You’ve seen pictures of old women with warts on their nose. Soon that may be me. I have this nasty wart on my leg. I’ve tried to ignore it, but it will not go away. I’ve tolerated it about as long as possible. The wart has to go!
Warts are an ancient plague, the sort of thing that legend and folklore are made of. Medical people say that warts are caused by a virus and stress. Folklore says they are caused by toads and curses.
There are all kinds of folk remedies from apple cider to duct tape. I’m not sure if you put the cider on the wart or drink it, but either way sounds better than letting a doctor burn it off. I’ve been there and done that before.
I decided to ask a group of my humor-writing friends how to get rid of a wart. They came up with much funnier solutions for wart eradication than apple cider. “Divorce the bum,” suggested Alice Masci, or “Pack you mother-in-law’s bags and get her on the plane as soon as possible.”
Don’t expect a serious answer from a humorist. So much for any help from this bunch. I might as well stick with banana peels, dandelions, and castor oil.
Ben Baker not only agreed with the duct tape idea but added that it makes an attractive fashion accessory. I hate to admit this, but I have seen prom dresses made of duct tape on the internet. I wouldn’t call them attractive, though.
“Rub a penny on it and give this to a homeless person,” Ben suggested. Are you kidding? I would probably get mugged if I insulted a homeless person with a penny. I might rub it with a five dollar bill and try it, but I’m not sure if the magic would work that way.
Brenda Birmelin suggested I try Vicks Vapor rub. “It’s great for almost everything including ingrown toenails.”
Really? I didn’t know that! I’m starting to believe this stuff. Next thing you know I’ll be boiling the moss from the northwest side of a Black Gum Tree and rubbing it with turpentine, as my good friend Ren Summerlin suggested.
Cathy Gregor said, “That duct tape really does work.” But just as I was starting to get hopeful, she had another suggestion: “A girlfriend of mine told me to find a frog and lick it.”
I don’t think I’ll be licking any frogs. A wart on my leg is bad enough. Besides, kissing frogs turns them into princes. Don’t you believe in fairy tales? I don’t need a bunch of lazy princes sitting around the house.
Cloudchaser Sakonige suggested Dr.
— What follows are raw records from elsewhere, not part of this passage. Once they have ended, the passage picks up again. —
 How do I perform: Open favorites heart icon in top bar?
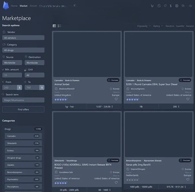[165, 6]
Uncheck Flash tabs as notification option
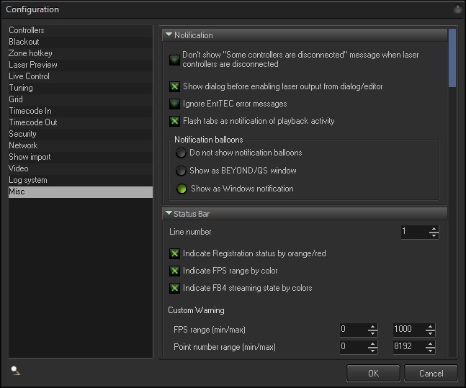 point(174,121)
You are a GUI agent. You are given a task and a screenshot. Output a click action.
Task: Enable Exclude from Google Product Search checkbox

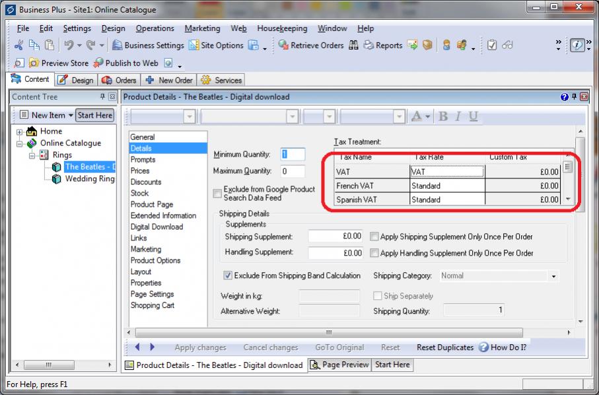point(217,194)
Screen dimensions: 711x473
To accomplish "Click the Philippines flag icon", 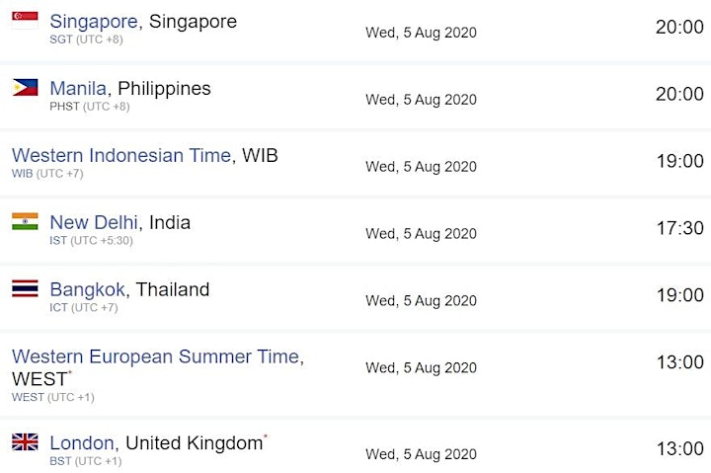I will 25,87.
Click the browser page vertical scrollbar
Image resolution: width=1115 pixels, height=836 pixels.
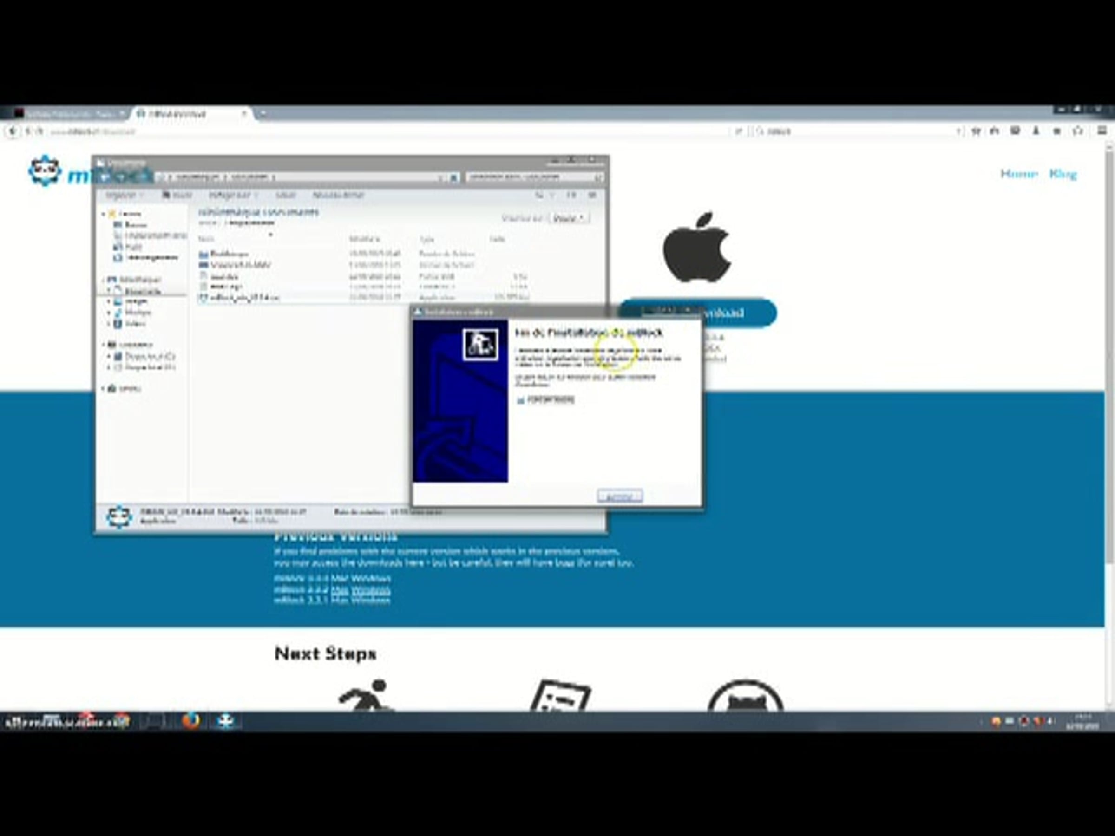point(1109,353)
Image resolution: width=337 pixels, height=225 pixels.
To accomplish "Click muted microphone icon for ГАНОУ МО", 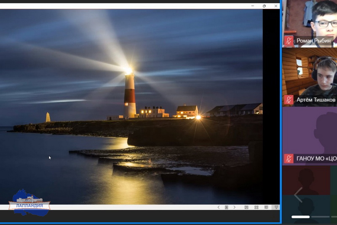I will tap(289, 158).
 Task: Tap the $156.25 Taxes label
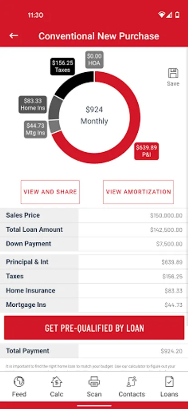(x=63, y=66)
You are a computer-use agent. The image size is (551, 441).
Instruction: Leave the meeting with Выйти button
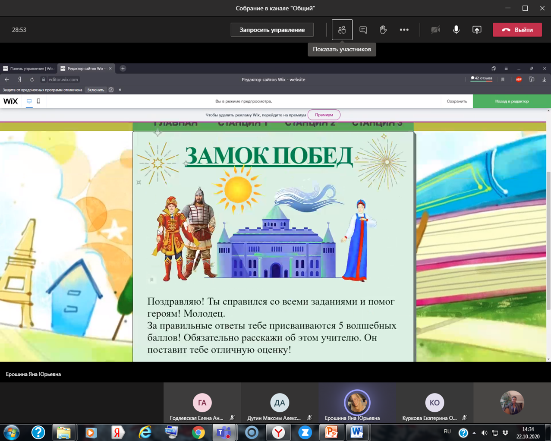(x=517, y=30)
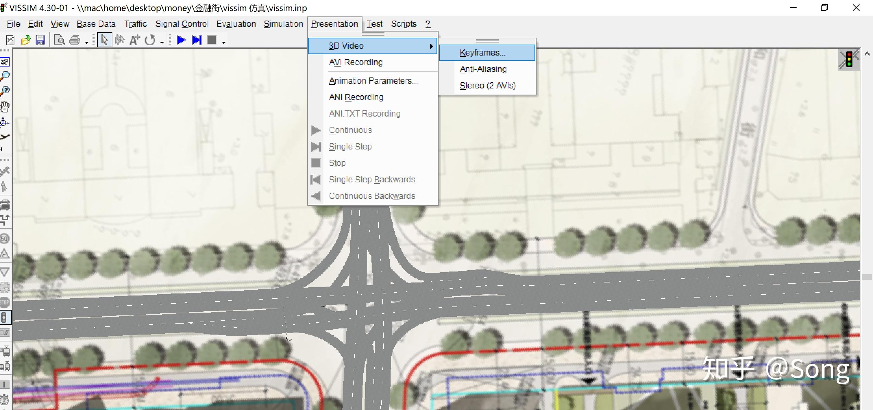Viewport: 873px width, 410px height.
Task: Click the Print Preview toolbar icon
Action: pos(59,40)
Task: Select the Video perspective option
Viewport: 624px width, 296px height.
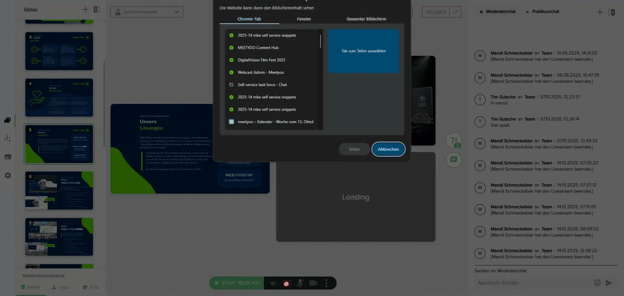Action: 61,287
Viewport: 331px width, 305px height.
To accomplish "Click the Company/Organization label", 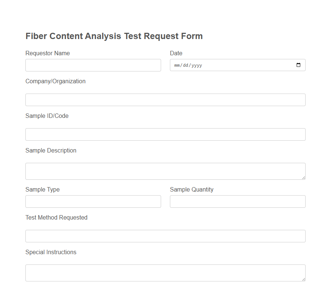I will [56, 81].
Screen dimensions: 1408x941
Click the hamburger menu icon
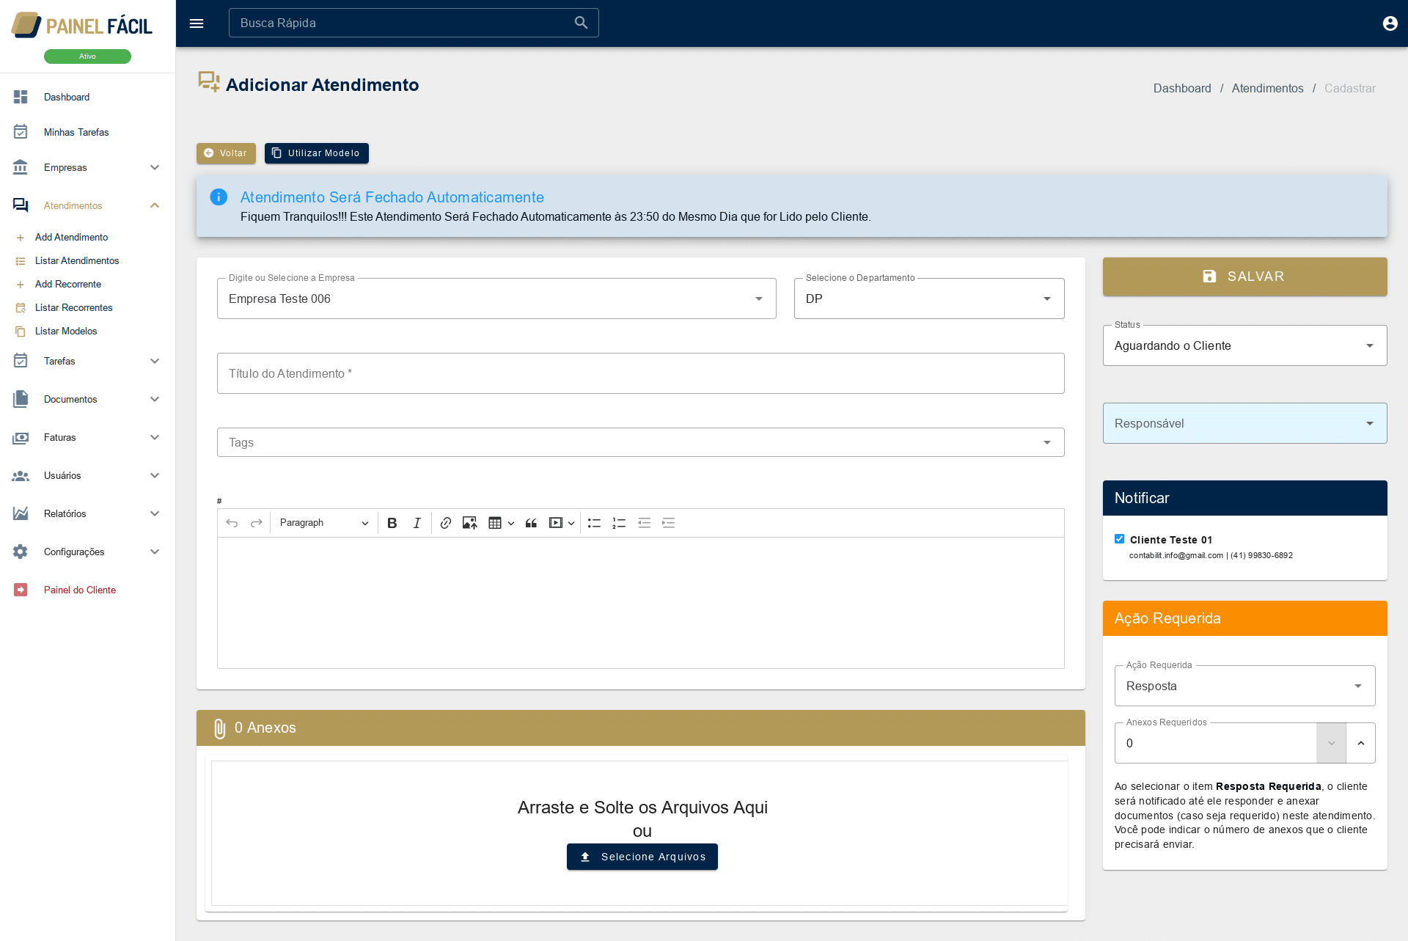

Scholl’s Wart remover. “Make sure you get the kind with the salicylic acid discs, not the liquid stuff.” You would think with a name like Cloudchaser, he could at least come up with a medicine man’s remedy — or maybe medicine men use salicylic acid these days.
Now, I’ve heard tell there are people with special powers who can remove warts, but I don’t know any witches, at least not the broom-riding, magic potions, wart-removing kind. I’m sure it would take one with some really special powers to cure this stubborn wart.
Finally, I broke down and bought some Dr. Scholl’s freezing stuff at Walmart — guaranteed to remove it in one application. Strangely, the package contains six applications. They don’t seem very confident in their product. It must be potent stuff, though. It sat off the buzzer at the door when I left.
So far, the wart looks the same in spite of duct tape, cider vinegar, turpentine, and Vick’s salve. I’m going to give the freezing stuff one more try before I give up and go to a medical doctor for a ritual wart burning.
Maybe if we all stand in a circle and chant, it will help.